Written exercise ▸ Rewrite all of the records below as a Markdown table with the columns Row and Line. Each nonblank line goes in its own row with a running number, and blank lines are left out.

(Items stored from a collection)
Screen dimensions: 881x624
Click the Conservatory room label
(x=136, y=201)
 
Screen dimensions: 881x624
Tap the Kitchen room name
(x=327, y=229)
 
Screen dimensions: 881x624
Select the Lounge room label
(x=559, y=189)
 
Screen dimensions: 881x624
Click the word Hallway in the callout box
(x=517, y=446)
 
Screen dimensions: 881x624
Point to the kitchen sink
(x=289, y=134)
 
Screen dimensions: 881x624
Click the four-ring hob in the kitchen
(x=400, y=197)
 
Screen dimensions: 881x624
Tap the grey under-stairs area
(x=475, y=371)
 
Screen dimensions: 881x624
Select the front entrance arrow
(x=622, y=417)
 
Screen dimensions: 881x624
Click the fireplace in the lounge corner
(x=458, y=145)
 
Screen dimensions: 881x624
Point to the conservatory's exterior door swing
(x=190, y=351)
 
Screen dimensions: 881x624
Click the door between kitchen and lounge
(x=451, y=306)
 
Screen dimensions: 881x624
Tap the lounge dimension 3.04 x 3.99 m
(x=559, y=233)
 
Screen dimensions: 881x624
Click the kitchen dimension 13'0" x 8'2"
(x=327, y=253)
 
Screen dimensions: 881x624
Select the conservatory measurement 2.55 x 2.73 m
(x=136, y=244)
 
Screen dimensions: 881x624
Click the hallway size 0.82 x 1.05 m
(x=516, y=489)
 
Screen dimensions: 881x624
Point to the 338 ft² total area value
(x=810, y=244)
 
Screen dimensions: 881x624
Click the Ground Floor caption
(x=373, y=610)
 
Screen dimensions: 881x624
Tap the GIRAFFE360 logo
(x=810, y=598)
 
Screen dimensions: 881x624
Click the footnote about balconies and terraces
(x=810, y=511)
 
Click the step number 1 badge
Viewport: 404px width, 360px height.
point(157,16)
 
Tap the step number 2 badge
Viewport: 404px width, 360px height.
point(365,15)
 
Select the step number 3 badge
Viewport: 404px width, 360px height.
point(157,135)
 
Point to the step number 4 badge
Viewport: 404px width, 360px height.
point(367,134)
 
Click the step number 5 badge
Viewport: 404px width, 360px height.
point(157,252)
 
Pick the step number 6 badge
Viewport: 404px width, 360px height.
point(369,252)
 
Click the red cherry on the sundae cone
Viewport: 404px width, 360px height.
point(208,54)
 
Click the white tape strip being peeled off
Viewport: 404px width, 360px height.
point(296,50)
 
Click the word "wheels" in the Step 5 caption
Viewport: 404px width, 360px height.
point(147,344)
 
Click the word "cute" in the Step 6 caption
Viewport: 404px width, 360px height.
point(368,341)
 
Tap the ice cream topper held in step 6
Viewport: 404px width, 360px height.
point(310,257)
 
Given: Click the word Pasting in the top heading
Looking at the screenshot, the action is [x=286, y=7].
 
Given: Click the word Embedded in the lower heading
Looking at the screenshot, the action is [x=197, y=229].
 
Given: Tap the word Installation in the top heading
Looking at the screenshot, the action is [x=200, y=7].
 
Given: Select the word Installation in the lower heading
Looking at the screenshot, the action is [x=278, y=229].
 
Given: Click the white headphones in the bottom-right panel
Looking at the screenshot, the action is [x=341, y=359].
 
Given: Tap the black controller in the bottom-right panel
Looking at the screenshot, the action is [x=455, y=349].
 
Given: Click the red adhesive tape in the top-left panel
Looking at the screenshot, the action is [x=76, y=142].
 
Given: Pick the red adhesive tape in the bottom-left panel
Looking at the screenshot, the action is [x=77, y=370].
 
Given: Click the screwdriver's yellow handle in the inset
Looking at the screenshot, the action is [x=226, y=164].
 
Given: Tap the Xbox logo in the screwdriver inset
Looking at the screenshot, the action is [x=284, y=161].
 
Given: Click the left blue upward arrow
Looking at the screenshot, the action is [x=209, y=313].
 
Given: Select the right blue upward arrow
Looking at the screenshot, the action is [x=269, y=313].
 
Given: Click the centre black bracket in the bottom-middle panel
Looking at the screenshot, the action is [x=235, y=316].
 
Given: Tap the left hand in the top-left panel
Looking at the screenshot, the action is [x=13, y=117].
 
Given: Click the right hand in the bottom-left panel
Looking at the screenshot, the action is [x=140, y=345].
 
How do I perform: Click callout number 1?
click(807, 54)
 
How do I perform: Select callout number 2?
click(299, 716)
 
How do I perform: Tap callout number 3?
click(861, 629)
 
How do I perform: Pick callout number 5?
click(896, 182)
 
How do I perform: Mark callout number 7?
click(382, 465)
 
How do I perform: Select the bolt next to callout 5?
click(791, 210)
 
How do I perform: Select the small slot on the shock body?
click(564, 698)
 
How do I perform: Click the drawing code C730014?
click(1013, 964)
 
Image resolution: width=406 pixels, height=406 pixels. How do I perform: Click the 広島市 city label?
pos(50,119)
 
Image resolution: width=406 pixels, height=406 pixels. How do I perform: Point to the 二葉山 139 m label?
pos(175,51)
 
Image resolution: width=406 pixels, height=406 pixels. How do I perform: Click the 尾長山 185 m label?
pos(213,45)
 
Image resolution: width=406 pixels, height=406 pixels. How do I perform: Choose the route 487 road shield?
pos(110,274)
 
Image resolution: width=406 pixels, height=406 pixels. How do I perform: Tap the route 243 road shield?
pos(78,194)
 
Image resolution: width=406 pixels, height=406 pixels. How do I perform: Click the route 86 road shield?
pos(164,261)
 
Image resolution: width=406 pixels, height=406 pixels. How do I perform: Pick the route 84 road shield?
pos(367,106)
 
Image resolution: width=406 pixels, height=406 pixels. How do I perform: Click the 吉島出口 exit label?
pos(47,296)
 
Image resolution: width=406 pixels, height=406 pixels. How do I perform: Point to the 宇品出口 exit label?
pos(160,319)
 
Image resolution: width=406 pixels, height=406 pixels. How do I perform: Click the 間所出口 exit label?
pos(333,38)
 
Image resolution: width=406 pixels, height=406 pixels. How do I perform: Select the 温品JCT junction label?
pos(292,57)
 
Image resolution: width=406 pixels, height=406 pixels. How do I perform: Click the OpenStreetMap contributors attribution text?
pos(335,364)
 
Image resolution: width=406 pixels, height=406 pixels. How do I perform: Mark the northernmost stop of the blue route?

Response to this exercise ▸
| Row | Line |
|---|---|
| 1 | Screen dimensions: 881x624 |
| 2 | Click the Conservatory room label |
| 3 | (x=136, y=201) |
| 4 | Screen dimensions: 881x624 |
| 5 | Tap the Kitchen room name |
| 6 | (x=327, y=229) |
| 7 | Screen dimensions: 881x624 |
| 8 | Select the Lounge room label |
| 9 | (x=559, y=189) |
| 10 | Screen dimensions: 881x624 |
| 11 | Click the word Hallway in the callout box |
| 12 | (x=517, y=446) |
| 13 | Screen dimensions: 881x624 |
| 14 | Point to the kitchen sink |
| 15 | (x=289, y=134) |
| 16 | Screen dimensions: 881x624 |
| 17 | Click the four-ring hob in the kitchen |
| 18 | (x=400, y=197) |
| 19 | Screen dimensions: 881x624 |
| 20 | Tap the grey under-stairs area |
| 21 | (x=475, y=371) |
| 22 | Screen dimensions: 881x624 |
| 23 | Select the front entrance arrow |
| 24 | (x=622, y=417) |
| 25 | Screen dimensions: 881x624 |
| 26 | Click the fireplace in the lounge corner |
| 27 | (x=458, y=145) |
| 28 | Screen dimensions: 881x624 |
| 29 | Point to the conservatory's exterior door swing |
| 30 | (x=190, y=351) |
| 31 | Screen dimensions: 881x624 |
| 32 | Click the door between kitchen and lounge |
| 33 | (x=451, y=306) |
| 34 | Screen dimensions: 881x624 |
| 35 | Tap the lounge dimension 3.04 x 3.99 m |
| 36 | (x=559, y=233) |
| 37 | Screen dimensions: 881x624 |
| 38 | Click the kitchen dimension 13'0" x 8'2" |
| 39 | (x=327, y=253) |
| 40 | Screen dimensions: 881x624 |
| 41 | Select the conservatory measurement 2.55 x 2.73 m |
| 42 | (x=136, y=244) |
| 43 | Screen dimensions: 881x624 |
| 44 | Click the hallway size 0.82 x 1.05 m |
| 45 | (x=516, y=489) |
| 46 | Screen dimensions: 881x624 |
| 47 | Point to the 338 ft² total area value |
| 48 | (x=810, y=244) |
| 49 | Screen dimensions: 881x624 |
| 50 | Click the Ground Floor caption |
| 51 | (x=373, y=610) |
| 52 | Screen dimensions: 881x624 |
| 53 | Tap the GIRAFFE360 logo |
| 54 | (x=810, y=598) |
| 55 | Screen dimensions: 881x624 |
| 56 | Click the footnote about balconies and terraces |
| 57 | (x=810, y=511) |
| 58 | Click the step number 1 badge |
| 59 | Viewport: 404px width, 360px height. |
| 60 | point(157,16) |
| 61 | Tap the step number 2 badge |
| 62 | Viewport: 404px width, 360px height. |
| 63 | point(365,15) |
| 64 | Select the step number 3 badge |
| 65 | Viewport: 404px width, 360px height. |
| 66 | point(157,135) |
| 67 | Point to the step number 4 badge |
| 68 | Viewport: 404px width, 360px height. |
| 69 | point(367,134) |
| 70 | Click the step number 5 badge |
| 71 | Viewport: 404px width, 360px height. |
| 72 | point(157,252) |
| 73 | Pick the step number 6 badge |
| 74 | Viewport: 404px width, 360px height. |
| 75 | point(369,252) |
| 76 | Click the red cherry on the sundae cone |
| 77 | Viewport: 404px width, 360px height. |
| 78 | point(208,54) |
| 79 | Click the white tape strip being peeled off |
| 80 | Viewport: 404px width, 360px height. |
| 81 | point(296,50) |
| 82 | Click the word "wheels" in the Step 5 caption |
| 83 | Viewport: 404px width, 360px height. |
| 84 | point(147,344) |
| 85 | Click the word "cute" in the Step 6 caption |
| 86 | Viewport: 404px width, 360px height. |
| 87 | point(368,341) |
| 88 | Tap the ice cream topper held in step 6 |
| 89 | Viewport: 404px width, 360px height. |
| 90 | point(310,257) |
| 91 | Given: Click the word Pasting in the top heading |
| 92 | Looking at the screenshot, the action is [x=286, y=7]. |
| 93 | Given: Click the word Embedded in the lower heading |
| 94 | Looking at the screenshot, the action is [x=197, y=229]. |
| 95 | Given: Tap the word Installation in the top heading |
| 96 | Looking at the screenshot, the action is [x=200, y=7]. |
| 97 | Given: Select the word Installation in the lower heading |
| 98 | Looking at the screenshot, the action is [x=278, y=229]. |
| 99 | Given: Click the white headphones in the bottom-right panel |
| 100 | Looking at the screenshot, the action is [x=341, y=359]. |
| 101 | Given: Tap the black controller in the bottom-right panel |
| 102 | Looking at the screenshot, the action is [x=455, y=349]. |
| 103 | Given: Click the red adhesive tape in the top-left panel |
| 104 | Looking at the screenshot, the action is [x=76, y=142]. |
| 105 | Given: Pick the red adhesive tape in the bottom-left panel |
| 106 | Looking at the screenshot, the action is [x=77, y=370]. |
| 107 | Given: Click the screwdriver's yellow handle in the inset |
| 108 | Looking at the screenshot, the action is [x=226, y=164]. |
| 109 | Given: Tap the Xbox logo in the screwdriver inset |
| 110 | Looking at the screenshot, the action is [x=284, y=161]. |
| 111 | Given: Click the left blue upward arrow |
| 112 | Looking at the screenshot, the action is [x=209, y=313]. |
| 113 | Given: Select the right blue upward arrow |
| 114 | Looking at the screenshot, the action is [x=269, y=313]. |
| 115 | Given: Click the centre black bracket in the bottom-middle panel |
| 116 | Looking at the screenshot, the action is [x=235, y=316]. |
| 117 | Given: Tap the left hand in the top-left panel |
| 118 | Looking at the screenshot, the action is [x=13, y=117]. |
| 119 | Given: Click the right hand in the bottom-left panel |
| 120 | Looking at the screenshot, the action is [x=140, y=345]. |
| 121 | How do I perform: Click callout number 1? |
| 122 | click(807, 54) |
| 123 | How do I perform: Select callout number 2? |
| 124 | click(299, 716) |
| 125 | How do I perform: Tap callout number 3? |
| 126 | click(861, 629) |
| 127 | How do I perform: Pick callout number 5? |
| 128 | click(896, 182) |
| 129 | How do I perform: Mark callout number 7? |
| 130 | click(382, 465) |
| 131 | How do I perform: Select the bolt next to callout 5? |
| 132 | click(791, 210) |
| 133 | How do I perform: Select the small slot on the shock body? |
| 134 | click(564, 698) |
| 135 | How do I perform: Click the drawing code C730014? |
| 136 | click(1013, 964) |
| 137 | Image resolution: width=406 pixels, height=406 pixels. How do I perform: Click the 広島市 city label? |
| 138 | pos(50,119) |
| 139 | Image resolution: width=406 pixels, height=406 pixels. How do I perform: Point to the 二葉山 139 m label? |
| 140 | pos(175,51) |
| 141 | Image resolution: width=406 pixels, height=406 pixels. How do I perform: Click the 尾長山 185 m label? |
| 142 | pos(213,45) |
| 143 | Image resolution: width=406 pixels, height=406 pixels. How do I perform: Choose the route 487 road shield? |
| 144 | pos(110,274) |
| 145 | Image resolution: width=406 pixels, height=406 pixels. How do I perform: Tap the route 243 road shield? |
| 146 | pos(78,194) |
| 147 | Image resolution: width=406 pixels, height=406 pixels. How do I perform: Click the route 86 road shield? |
| 148 | pos(164,261) |
| 149 | Image resolution: width=406 pixels, height=406 pixels. How do I perform: Pick the route 84 road shield? |
| 150 | pos(367,106) |
| 151 | Image resolution: width=406 pixels, height=406 pixels. How do I perform: Click the 吉島出口 exit label? |
| 152 | pos(47,296) |
| 153 | Image resolution: width=406 pixels, height=406 pixels. How do I perform: Point to the 宇品出口 exit label? |
| 154 | pos(160,319) |
| 155 | Image resolution: width=406 pixels, height=406 pixels. How do I perform: Click the 間所出口 exit label? |
| 156 | pos(333,38) |
| 157 | Image resolution: width=406 pixels, height=406 pixels. How do I perform: Select the 温品JCT junction label? |
| 158 | pos(292,57) |
| 159 | Image resolution: width=406 pixels, height=406 pixels. How do I perform: Click the OpenStreetMap contributors attribution text? |
| 160 | pos(335,364) |
| 161 | Image resolution: width=406 pixels, height=406 pixels. How do I perform: Mark the northernmost stop of the blue route? |